Иногда приезжает братец — сенатор. Молчаливый Иван Алексеевич оживляется и вдруг принимается вспоминать, как необыкновенно врал князь Цицианов лет сорок тому назад, будто на Кавказе видел в церкви такое огромное евангелие, что дьякон ездил на ослике между строками; будто один музыкант так дунул в рог, что рог выпрямился...
Маша Эрн в старом доме музицирует, даже шалит, но der Herr к ней снисходителен и, случается, кисло улыбаясь, шутит: «А что, Маша, есть у вас в Сибири куры опатки?»

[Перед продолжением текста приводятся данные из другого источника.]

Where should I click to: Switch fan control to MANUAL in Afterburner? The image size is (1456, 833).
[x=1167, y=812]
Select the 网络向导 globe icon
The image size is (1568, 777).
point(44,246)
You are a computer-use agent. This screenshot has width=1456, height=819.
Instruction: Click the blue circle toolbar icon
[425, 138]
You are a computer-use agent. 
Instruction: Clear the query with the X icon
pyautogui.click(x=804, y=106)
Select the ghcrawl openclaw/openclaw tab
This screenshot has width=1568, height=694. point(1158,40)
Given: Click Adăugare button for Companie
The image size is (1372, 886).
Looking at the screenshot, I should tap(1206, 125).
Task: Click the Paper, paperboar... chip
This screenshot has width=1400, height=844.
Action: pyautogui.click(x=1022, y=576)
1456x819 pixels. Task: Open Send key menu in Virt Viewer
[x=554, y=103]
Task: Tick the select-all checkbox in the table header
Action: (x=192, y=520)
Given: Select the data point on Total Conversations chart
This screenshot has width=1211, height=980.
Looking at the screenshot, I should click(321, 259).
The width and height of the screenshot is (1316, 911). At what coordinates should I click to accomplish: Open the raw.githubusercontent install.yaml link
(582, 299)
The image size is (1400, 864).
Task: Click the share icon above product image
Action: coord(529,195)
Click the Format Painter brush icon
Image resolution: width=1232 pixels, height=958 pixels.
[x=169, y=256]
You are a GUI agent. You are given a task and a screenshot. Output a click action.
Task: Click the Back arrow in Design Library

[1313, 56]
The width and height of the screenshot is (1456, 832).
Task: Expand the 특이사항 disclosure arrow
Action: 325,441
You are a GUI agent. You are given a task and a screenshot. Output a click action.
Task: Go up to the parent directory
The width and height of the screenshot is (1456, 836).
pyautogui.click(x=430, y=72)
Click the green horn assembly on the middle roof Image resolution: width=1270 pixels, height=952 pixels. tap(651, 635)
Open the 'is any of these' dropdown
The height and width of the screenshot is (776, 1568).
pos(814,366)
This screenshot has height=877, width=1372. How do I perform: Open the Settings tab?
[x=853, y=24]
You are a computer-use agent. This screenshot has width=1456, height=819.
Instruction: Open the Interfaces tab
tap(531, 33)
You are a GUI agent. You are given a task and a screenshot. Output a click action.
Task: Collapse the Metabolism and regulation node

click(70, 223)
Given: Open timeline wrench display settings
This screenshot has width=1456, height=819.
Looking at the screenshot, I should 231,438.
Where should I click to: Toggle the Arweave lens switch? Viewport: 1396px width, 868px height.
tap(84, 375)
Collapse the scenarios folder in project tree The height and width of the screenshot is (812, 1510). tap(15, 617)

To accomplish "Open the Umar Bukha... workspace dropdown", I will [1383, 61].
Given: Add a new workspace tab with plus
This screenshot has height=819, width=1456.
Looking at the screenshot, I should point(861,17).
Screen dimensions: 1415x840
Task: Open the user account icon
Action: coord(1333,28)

Меж тем старик один не посвящен в тайный заговор, о котором знают решительно все — и Луиза Ивановна, и гостящая Прасковья Андреевна Эрн, и дворня: Александр Герцен, которого перевели под надзор из Вятки во Владимир, готовится тайно обвенчаться со своею двоюродной сестрой Натальей Александровной Захарьиной. Старый барин, его братья и сестры, разумеется, помешали, если бы знали. В 1838 году романтический побег и свадьба состоялись. Старик надувается и долго не желает иметь дела с ослушниками. Однако многие (и Маша в их числе) навещают молодых: оба хороши, влюблены, все овеяно молодостью, радостью.
Романтическая литература вдруг оказывается правдивой, а жизнь — прекрасной...
Потом — после нескольких лет проволочек и новых гонений — чета Герценов окончательно возвращается в Москву, в круг друзей, и с виду беззаботно бегут сороковые года.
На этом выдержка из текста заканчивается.